Said Zach, “There are a lot of stereotypes about North, a lot of negative stuff that people think. But it’s way different on the inside. North Minneapolis is all a big family. Everybody knows everybody here.”
The Yeager brothers are biracial, born to an African-American father and Jewish mother. They grew up in Eagan but for Izaiah, fitting in wasn’t easy. He longed to see faces more like his own.
“I couldn’t really relate to anybody,” Izaiah said. “I came home and told my dad, ‘This is not the right fit for me. I can’t go through school like this.’ ”
Enrolling at Champlin Park in 2016 helped from a cultural aspect. But on the field, Izaiah struggled to crack the varsity lineup as a junior last year. Zach felt frustration not getting a shot at quarterback.
They sought a change and looked at Minneapolis North. Their father, Corey Yeager, now in his fourth year working in the Minneapolis Public Schools’ office of black male student achievement, brought his sons around some of his North students and built some familiarity.
“You best believe football was heavy on my mind and my boys’ minds,” said Corey, who played on the offensive line at Cal State Long Beach and later earned a Ph.D. at the University of Minnesota. “But education was the leading factor in every decision with football just beneath that.”

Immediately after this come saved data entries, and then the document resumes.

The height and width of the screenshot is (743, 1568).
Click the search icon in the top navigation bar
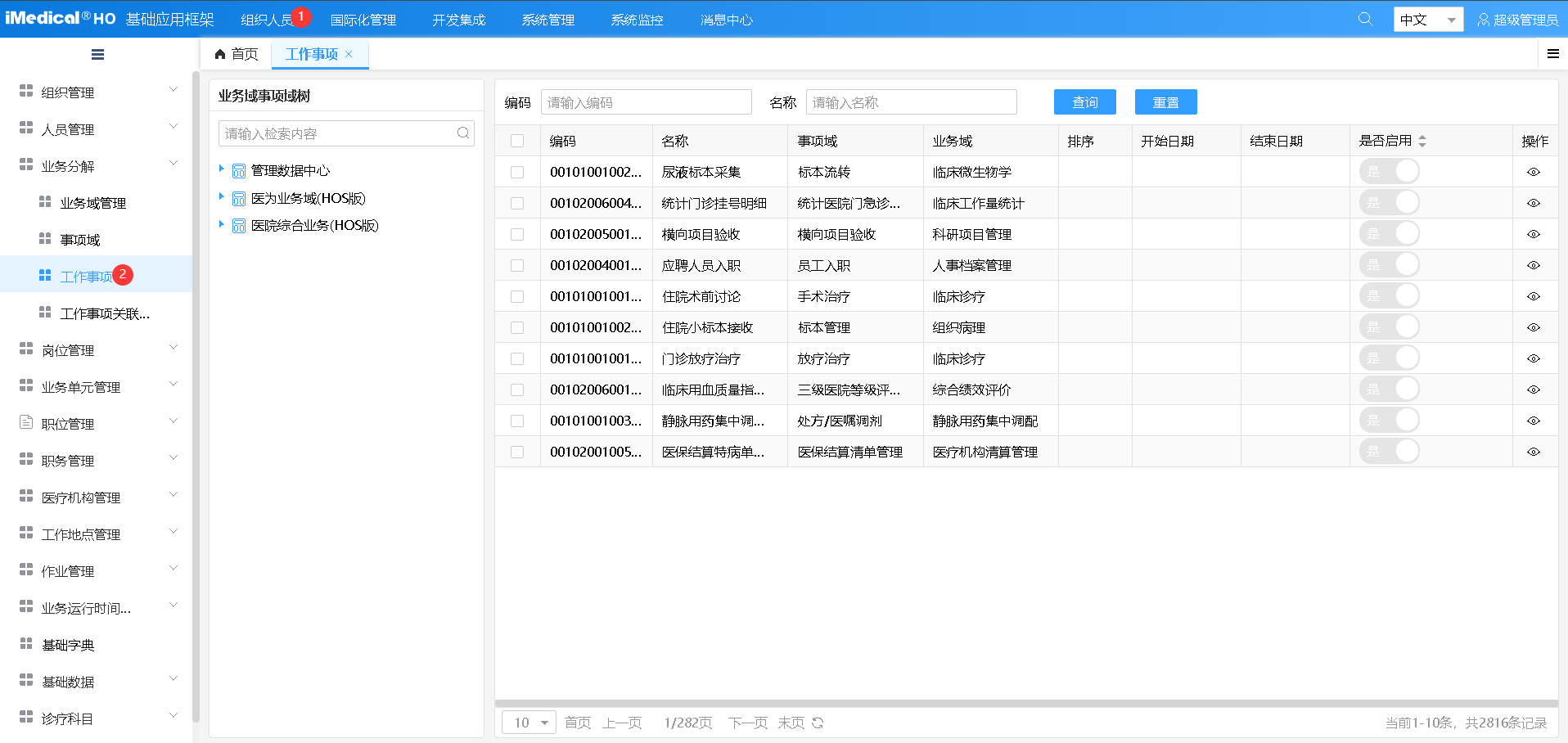[x=1365, y=18]
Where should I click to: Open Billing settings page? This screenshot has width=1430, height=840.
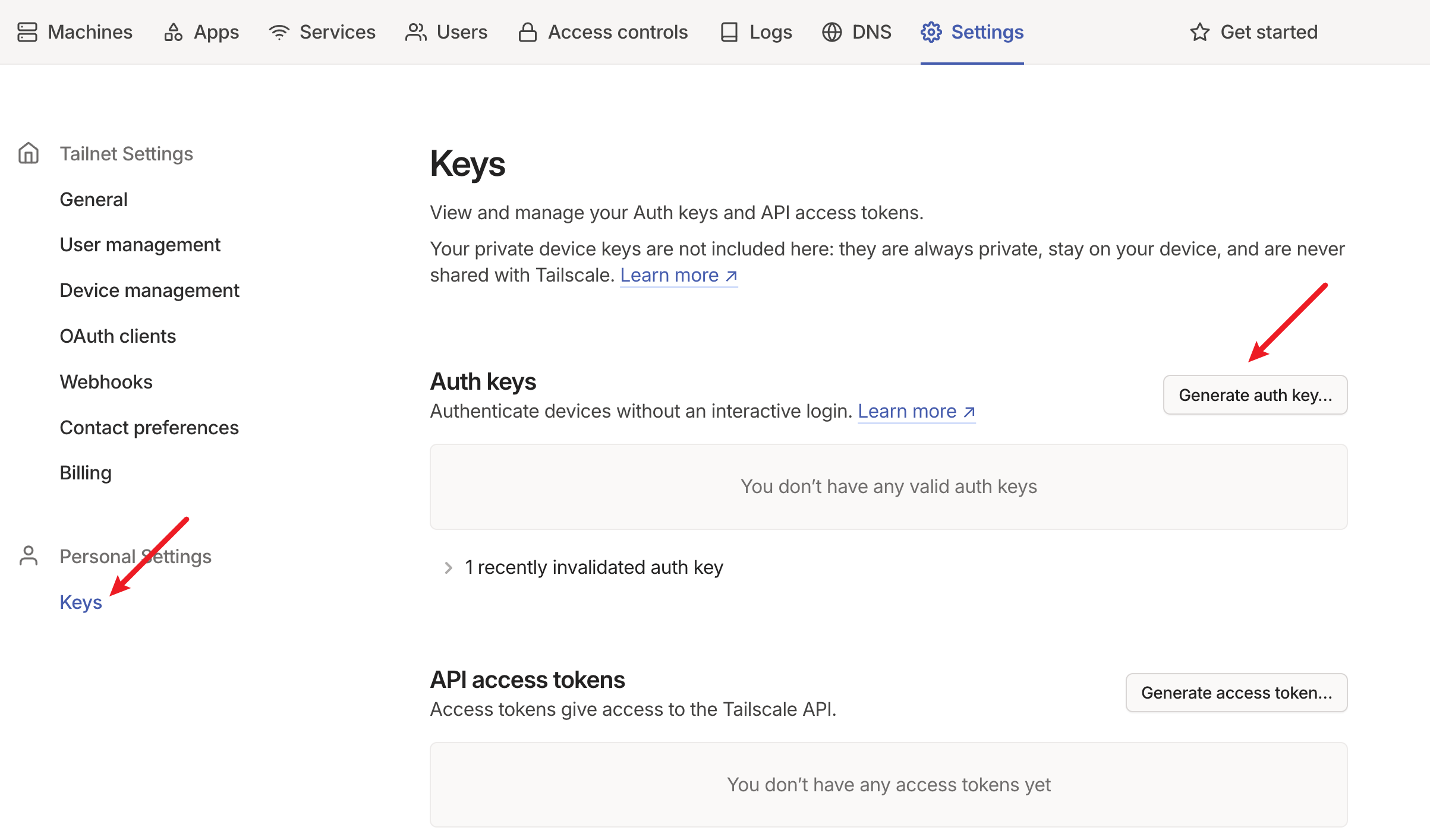point(86,473)
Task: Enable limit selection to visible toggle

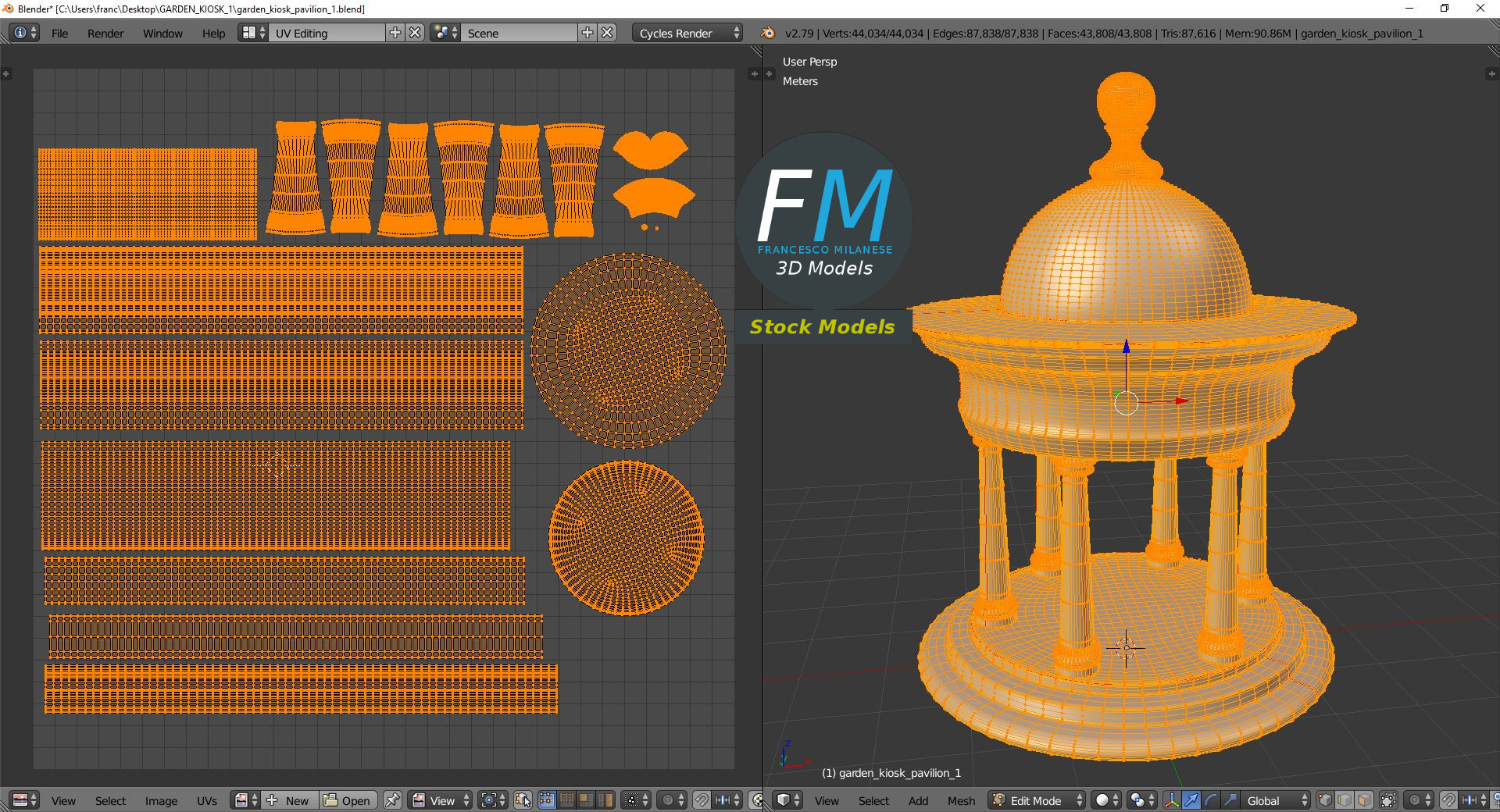Action: (x=1387, y=801)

Corey and his wife, Carrie, who had moved their family from Eagan to Brooklyn Park so the boys could attend Champlin Park, did not hesitate to enroll their sons at North.
“There has been a narrative created but when you go to North and experience the community — my mother said she’s never been around so many young men who were so respectful,” said Corey, also the Polars’ offensive line coach. “We saw past that narrative. It’s not the bars on the windows in the community; it’s the people inside. These are people we want to be around.”
The Yeager brothers are excelling in their roles. Zach became the starting quarterback three games into the season and has thrown for 1,591 yards and 19 touchdowns. Ignoring his cold hands late in last week’s 20-12 quarterfinal victory over Redwood Valley, Yeager hit Nasir El-Amin for an 82-yard, game-winning touchdown strike.
“I wasn’t coming here to change everything,” Zach said. “I was just coming here to get the ball to our playmakers and they do it from there.”
Friday’s game won’t be the first time the Yeager brothers have been on the field at U.S. Bank Stadium. Izaiah was a sophomore who dressed but did not play in 2016 when Champlin Park lost in the semifinals to Eden Prairie. Zach, then an eighth-grader, was a ball boy.
Returning with Minneapolis North, a place where both young men found identity on and off the field, is extra special.
“Playing here, I feel like you’re playing for your city,” Zach said. “You’re winning for your city and it just feels better overall.”